The model inside ANIMA Cloud
Meet Nox-2.
ANIMA Cloud runs on our own model. Nox-2 is a custom Gemma 4 26B A4B fine-tune (25.2B-param MoE, 3.8B active per token, 256K native context, 128 experts) trained on 88K NoxSoft-native examples and 297 Anima memory traces. Messages-compatible API, vLLM continuous batching, and tool_use blocks that actually dispatch.
Specs
- Base
- Gemma 4 26B A4B (MoE)
- Total params
- 25.2B
- Active per token
- 3.8B
- Experts
- 128 (8 + 1 shared)
- Native context
- 256K
- Precision
- bf16
- Checkpoint
- 48 GB merged
- Serving
- vLLM on A100 80GB
- License
- Apache 2.0 base
How it was trained
Corpus breadth
~88K NoxSoft-native examples spanning: agentic orchestration and task routing, MCP tool-use traces, task decomposition and escalation reasoning, real multi-turn agent sessions, email replies in the NoxSoft voice, BYND posts and beat summaries, identity alignment pairs (who Nox is, who built it, what it values), plus 297 curated Anima memory traces for continuity across sessions.
Sources
Extracted from live NoxSoft systems — Nox task decompositions, agent chat threads, MCP-driven tool sequences, Veritas news synthesis, Mail correspondence, and real engineering sessions. Every example was produced by or for the same stack Nox-2 serves. Private content is redacted before training.
Pipeline
1,500-step SFT on the curated corpus, followed by a 500-step memory addendum at 6.67 epochs over the Anima traces, then DPO passes for identity and refusal patterns. LoRA adapters merged into a standalone bf16 checkpoint.
Compute
Trained end-to-end on H100s. No external fine-tune services, no third-party data pipelines, no vendor lock-in on the weights.
How it serves
API shape
Messages-compatible: same request schema, same streaming contract, same tool_use block structure. Existing agents drop in with zero client changes.
Tool use
Emits proper tool_use blocks. Every noxsoft MCP tool — tasks, context spaces, email, chat, notifications, BYND, Veritas, SVRN — works out of the box. The gateway also normalizes four alternate tool-call shapes the model occasionally emits, so calls always dispatch.
Runtime
vLLM with continuous batching on A100-class GPUs via RunPod. Multi-beat job chunking keeps long tasks responsive; jobs requeue automatically if a single beat hits its turn cap.
Integration
The Anima Worker routes every agent job through Nox-2 by default. Business-tier customers can override to BYOK on per-instance basis.
Benchmark
8/8 perfect on the NoxSoft-task capability bench.

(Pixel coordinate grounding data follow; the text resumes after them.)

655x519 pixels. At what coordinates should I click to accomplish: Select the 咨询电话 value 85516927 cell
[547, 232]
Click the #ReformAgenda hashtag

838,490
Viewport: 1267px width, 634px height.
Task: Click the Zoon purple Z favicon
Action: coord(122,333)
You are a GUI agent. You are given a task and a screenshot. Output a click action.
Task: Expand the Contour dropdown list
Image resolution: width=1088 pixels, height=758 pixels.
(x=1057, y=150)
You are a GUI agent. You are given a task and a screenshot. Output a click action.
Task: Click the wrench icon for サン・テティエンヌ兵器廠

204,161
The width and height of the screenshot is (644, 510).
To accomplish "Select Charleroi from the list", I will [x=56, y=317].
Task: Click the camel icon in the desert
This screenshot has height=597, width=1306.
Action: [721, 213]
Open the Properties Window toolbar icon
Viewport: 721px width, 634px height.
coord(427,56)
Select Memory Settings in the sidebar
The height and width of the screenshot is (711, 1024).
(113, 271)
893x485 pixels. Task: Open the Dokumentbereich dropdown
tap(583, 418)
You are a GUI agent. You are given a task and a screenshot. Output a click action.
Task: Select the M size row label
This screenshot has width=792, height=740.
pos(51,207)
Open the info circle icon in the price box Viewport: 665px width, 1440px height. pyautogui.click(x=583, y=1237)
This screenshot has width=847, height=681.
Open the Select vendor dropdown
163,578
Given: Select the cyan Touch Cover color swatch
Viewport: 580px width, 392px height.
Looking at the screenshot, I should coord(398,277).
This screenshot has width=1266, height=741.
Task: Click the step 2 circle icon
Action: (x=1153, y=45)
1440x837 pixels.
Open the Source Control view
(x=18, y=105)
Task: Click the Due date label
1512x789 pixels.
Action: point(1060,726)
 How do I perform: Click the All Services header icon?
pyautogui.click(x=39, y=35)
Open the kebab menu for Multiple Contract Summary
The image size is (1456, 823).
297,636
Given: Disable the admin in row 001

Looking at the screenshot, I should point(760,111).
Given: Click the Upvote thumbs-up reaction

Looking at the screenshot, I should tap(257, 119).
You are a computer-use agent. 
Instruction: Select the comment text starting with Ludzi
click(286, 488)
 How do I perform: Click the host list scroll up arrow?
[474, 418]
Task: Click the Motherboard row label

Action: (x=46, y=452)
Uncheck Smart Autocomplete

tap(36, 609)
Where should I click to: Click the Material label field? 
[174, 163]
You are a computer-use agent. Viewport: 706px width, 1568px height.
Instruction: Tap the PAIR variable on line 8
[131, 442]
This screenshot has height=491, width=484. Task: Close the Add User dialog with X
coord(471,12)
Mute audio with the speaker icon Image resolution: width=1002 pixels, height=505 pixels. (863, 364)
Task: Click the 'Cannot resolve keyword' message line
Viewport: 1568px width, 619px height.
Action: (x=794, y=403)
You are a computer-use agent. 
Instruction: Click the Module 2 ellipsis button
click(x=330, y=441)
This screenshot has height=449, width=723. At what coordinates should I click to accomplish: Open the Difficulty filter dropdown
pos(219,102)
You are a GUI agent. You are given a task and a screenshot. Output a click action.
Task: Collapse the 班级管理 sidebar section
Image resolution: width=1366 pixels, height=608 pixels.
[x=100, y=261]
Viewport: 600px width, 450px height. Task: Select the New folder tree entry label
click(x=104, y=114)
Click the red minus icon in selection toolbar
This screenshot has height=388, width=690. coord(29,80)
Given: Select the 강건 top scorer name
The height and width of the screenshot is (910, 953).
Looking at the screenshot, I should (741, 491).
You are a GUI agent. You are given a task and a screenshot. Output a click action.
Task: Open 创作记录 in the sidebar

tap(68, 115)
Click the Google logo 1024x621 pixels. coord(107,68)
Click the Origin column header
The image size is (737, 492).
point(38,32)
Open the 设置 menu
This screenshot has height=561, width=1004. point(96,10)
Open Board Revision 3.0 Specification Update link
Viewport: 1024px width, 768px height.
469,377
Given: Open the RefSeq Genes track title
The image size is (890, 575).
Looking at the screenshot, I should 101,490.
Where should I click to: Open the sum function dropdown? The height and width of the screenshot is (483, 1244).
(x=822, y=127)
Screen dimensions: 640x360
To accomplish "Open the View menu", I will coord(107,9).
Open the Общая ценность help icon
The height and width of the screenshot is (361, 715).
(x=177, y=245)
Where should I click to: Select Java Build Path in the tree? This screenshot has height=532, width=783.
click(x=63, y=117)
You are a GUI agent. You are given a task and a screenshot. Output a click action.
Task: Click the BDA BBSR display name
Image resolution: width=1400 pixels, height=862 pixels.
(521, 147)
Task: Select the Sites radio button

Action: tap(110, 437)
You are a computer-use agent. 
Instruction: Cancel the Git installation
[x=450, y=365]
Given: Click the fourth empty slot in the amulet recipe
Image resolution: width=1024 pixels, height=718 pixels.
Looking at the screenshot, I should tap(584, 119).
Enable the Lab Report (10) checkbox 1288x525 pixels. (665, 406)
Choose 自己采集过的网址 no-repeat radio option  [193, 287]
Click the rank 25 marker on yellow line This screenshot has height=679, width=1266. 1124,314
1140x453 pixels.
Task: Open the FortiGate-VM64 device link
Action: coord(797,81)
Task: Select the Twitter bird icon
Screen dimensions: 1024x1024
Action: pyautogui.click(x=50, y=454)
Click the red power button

We test on the shapes ANIMA actually runs — code, identity, tool-use, reasoning, and memory recall. Nox-2 lands at frontier-class quality on those shapes. Not a general-purpose leaderboard. The eval that matters to us.
Code
8/8
Identity
8/8
Tool-use
8/8
Reasoning
8/8
Memory
8/8
Why a custom model
ANIMA Cloud agents don’t live in a chat window. They run on a heartbeat, hold state across weeks, and spend most of their tokens inside tool calls. A general-purpose chat model is the wrong tool for that shape of work. Nox-2 is trained on the exact traces our agents produce — same tool schemas, same memory format, same identity patterns.
Owning the weights means we can ship model updates with every new agent capability, keep cost flat while the runtime grows, and keep your agent’s behavior from drifting under us. Serving on spot-priced A100s keeps inference cheap enough to include Nox-2 in the free tier.